• [Schriftliche Aufgabe 1]
Wie lange braucht ProjectX laut dem Forenthread über langsam startende Java-Programme inzwischen zum Starten?
• [Schriftliche Aufgabe 2]
Schreibe den Forenthread über langsam startende Java-Programme im Anschluss an seinen letzten Beitrag weiter.

• [Auszug]
# JAVA Applikationen starten sehr langsam



## Fastman_2006 (25. Mai 2006)

Hallo zusammen,

seit ein paar Wochen starten alle meine JAVA Programme,
egal ob als PlugIn aus einem Browser heraus, oder als
Programm (ProjectX) wahnsinnig langsam.

Das Programm ProjectX benötigte früher nur ein paar
Sekunden und jetzt über 5 Minuten.

Es bleibt immer bei der Initialisierung so lange stehen.

Kann mir jemand einen Tipp geben?

Bitte keine Tipps wie Betriebssystem neu 
installieren, das möchte ich als letztes gerne tun.

Vielen Dank.

Gruß
Fastman


----------



## dieta (25. Mai 2006)

Hast du vielleicht irgenwas an Java rumgeschraubt? Versuch's vielleicht mal, indem du das JRE und das JDK mal neu installierst.


----------



## Guest (25. Mai 2006)

Ich habe nichts an der JAVA Umgebung geändert und auch bereits
beide Programmteile deinstalliert und neu installiert.

Alles ohne Erfolg.

Gruß
Fastman


----------



## 0xdeadbeef (25. Mai 2006)

Tief in Dich gegangen, was Du in letzter Zeit am PC geändert/installiert hast?
Firewall überprüft?
Eventuell neuer Virenscanner, der JARs scannt?

Ansonsten könnte auch ein stark fragmentierte Platte oder eine Platte im PIO-Modus Java (aber halt auch alles andere) verlangsamen. Allerdings kaum auf 5 Minuten Startzeit. Denkbar wäre allerdings, daß die Platte Probleme hat. Am besten mal ein Testprogramm des Herstellers drüberlaufen lassen. Hatte lürzlich einen Fall, bei dem eine Platte ewig rumgemacht und dann einen CRC-Fehler gemeldet hat. CHKDSK hat auf beim Oberflächentest nichts gefunden. Das Testprogramm des Herstellers (Samsung) hat aber defekte Sektoren gemeldet.


----------



## Guest (8. Jun 2006)

Fastman_2006 hat gesagt.:
			
		

> Kann mir jemand einen Tipp geben?



Verzichte wo es nur geht auf JAVA-Applikationen, mir haben auch mal zwei Anwendungen in JAVA den Rechner zum einfrieren gebracht und ich konnte meine Arbeit nicht mehr speichern. Seit dem nutze ich JAVA nur noch wenn unbedingt sein muss und es keine Alternative gibt. Ich konnte damals das Problem auch nur durch Neuinstallation lösen.


----------



## AlArenal (8. Jun 2006)

Ja, aus dem Kreise der Java-Coder wird der Antichrist kommen... Bei manchen Kommentaren pack ich mir echt an den Kopf! LOL


----------



## L-ectron-X (8. Jun 2006)

Wenn der Programmierer keine Ahnung hat ist natürlich die verwendete Programmiersprache schuld. :lol:


----------



## Guest (8. Jun 2006)

Ja klar denn als JAVA-Programmierer haste nicht viel Einfluss auf die JVM und die gehört zu JAVA.

• [Vorliegende Auflistung]
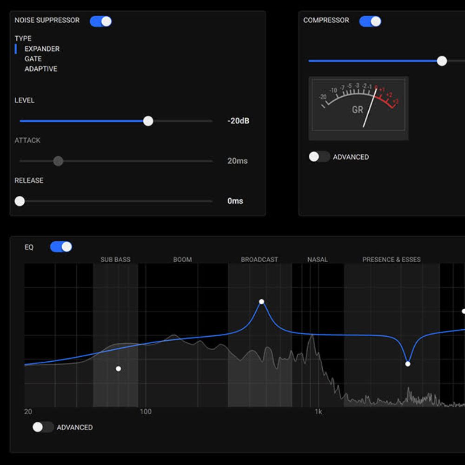Viewport: 465px width, 465px height.
Task: Click the Nasal band label
Action: (317, 259)
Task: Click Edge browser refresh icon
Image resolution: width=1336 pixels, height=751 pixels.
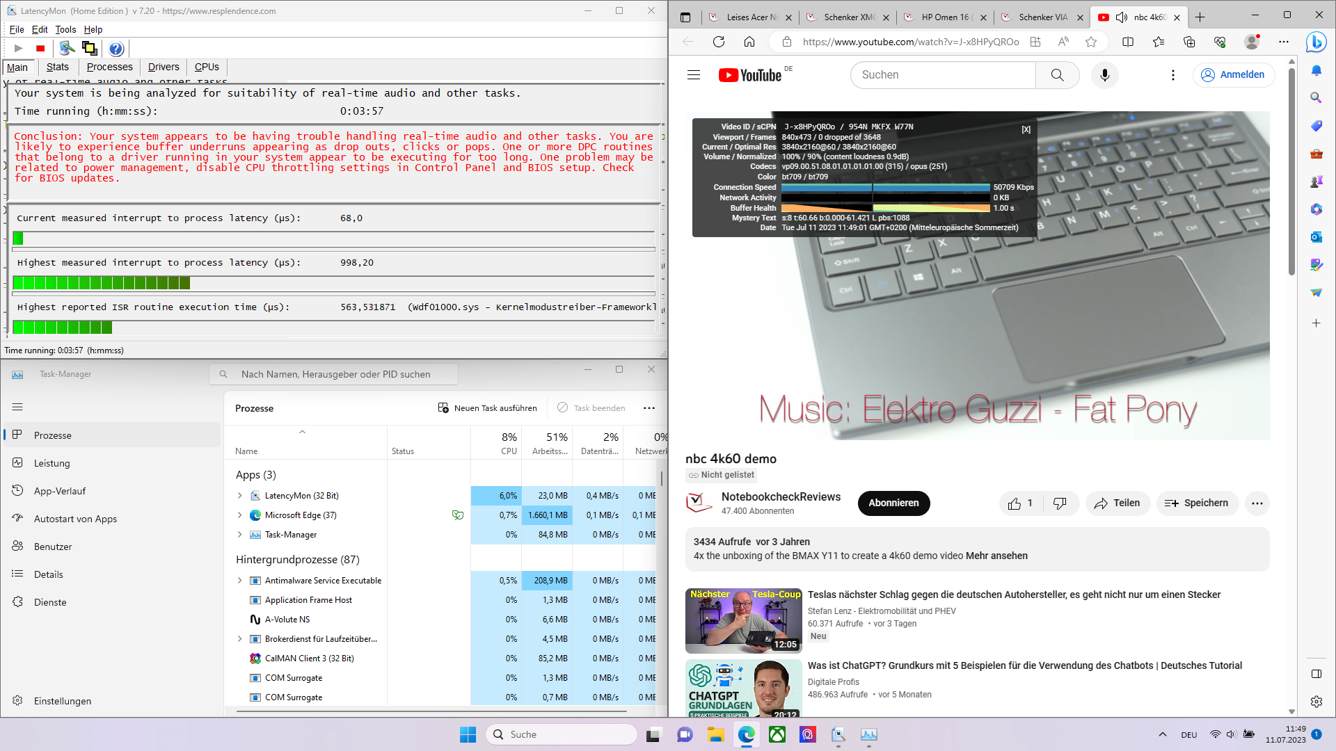Action: pyautogui.click(x=719, y=42)
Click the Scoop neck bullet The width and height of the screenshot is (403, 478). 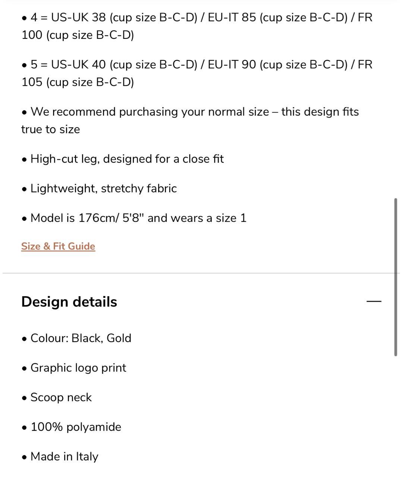tap(56, 397)
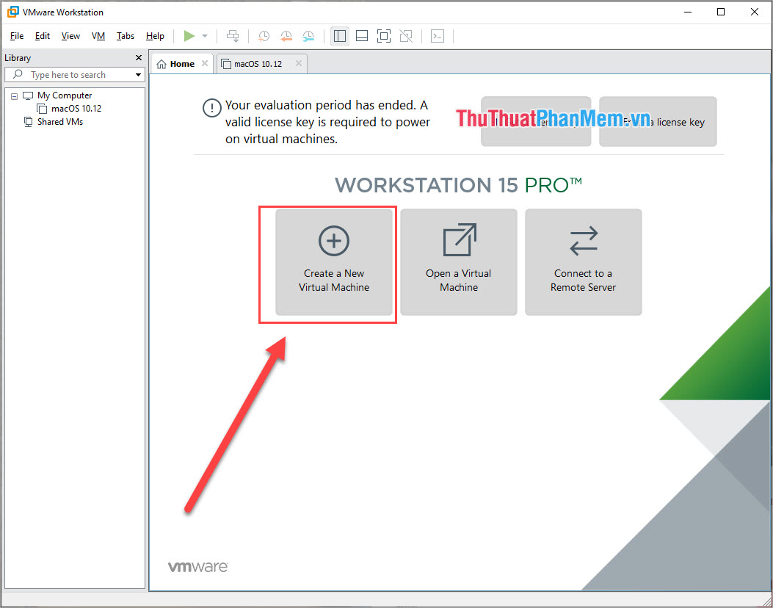Click the Library search field
This screenshot has height=608, width=773.
[x=77, y=75]
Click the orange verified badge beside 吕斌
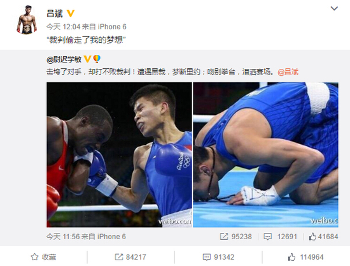The height and width of the screenshot is (266, 350). tap(71, 13)
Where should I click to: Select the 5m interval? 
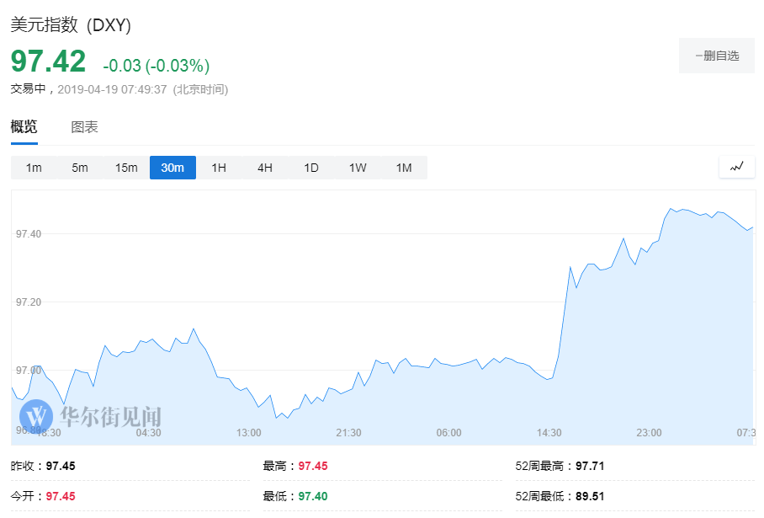point(80,168)
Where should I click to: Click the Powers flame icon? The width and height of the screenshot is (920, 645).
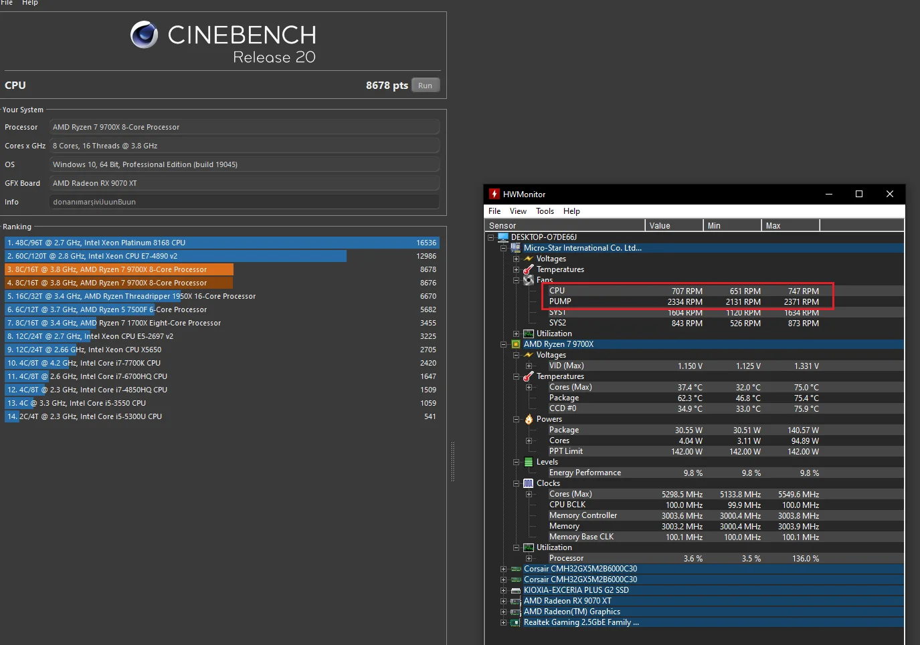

• [Antwort 1]
Über 5 Minuten.

• [Antwort 2]
----------



## AlArenal (8. Jun 2006)

Guest hat gesagt.:
			
		

> Ja klar denn als JAVA-Programmierer haste nicht viel Einfluss auf die JVM und die gehört zu JAVA.



Und was will der Autor uns damit sagen?


----------



## L-ectron-X (8. Jun 2006)

Is doch klar, wenn der Programmierer, der sich an Java erfolglos probiert nur Exceptions erntet, ist immer diese doofe JVM schuld. Normaaal! :lol:


----------



## thE_29 (8. Jun 2006)

Maybe ein Virenscanner??


----------



## Guest (19. Jul 2006)

Hallo, hab mich eine ganze Weile nicht mehr mit dem Thema beschäftigt.

Das Problem besteht leider immer noch.

Ich habe mal die MS VM komplett deinstalliert (mit allen Registry-Einträgen etc.)
und danach Sun-Java neu installiert. Keine Veränderung.

Ich habe auch keinen Virenscanner aktiv.

Hänge hinter 2 Firewalls (Fritzbox Fon und Sygate Personal Firewall),
Virenscans mache ich nur online über BitDefender.

Gibt es vielleicht ein Sun-Check-Programm mit dem 
man die Java Umgebung checken kann?

Gruß
Fastman


----------



## AlArenal (19. Jul 2006)

Ist vielleicht die Halbwertzeit von deinem Windows abgelaufen? (Zeit mal das System komplett neu aufzusetzen)


----------



## Leroy42 (19. Jul 2006)

AlArenal hat gesagt.:
			
		

> Ist vielleicht die *Halbwertzeit von deinem Windows* abgelaufen?



*LOL!!!*

[schild=6 fontcolor=000000 shadowcolor=C0C0C0 shieldshadow=1]Den Ausdruck klau' ich mir![/schild]


----------



## Guest (23. Jul 2006)

hi,

so ein ähnliche Problem hatte ich schon mal bei allen Anwendungen in Windows. Damals lag es daran, dass im PATH ein nicht mehr existentes Netzlaufwerk lag. Wir haben ewig danach gesucht.
Also schau mal in deinen Umgebungsvaribalen nach, ob vll. irgendwas vor dem Pfad zu deinem Java-bin Verzeichnis liegt.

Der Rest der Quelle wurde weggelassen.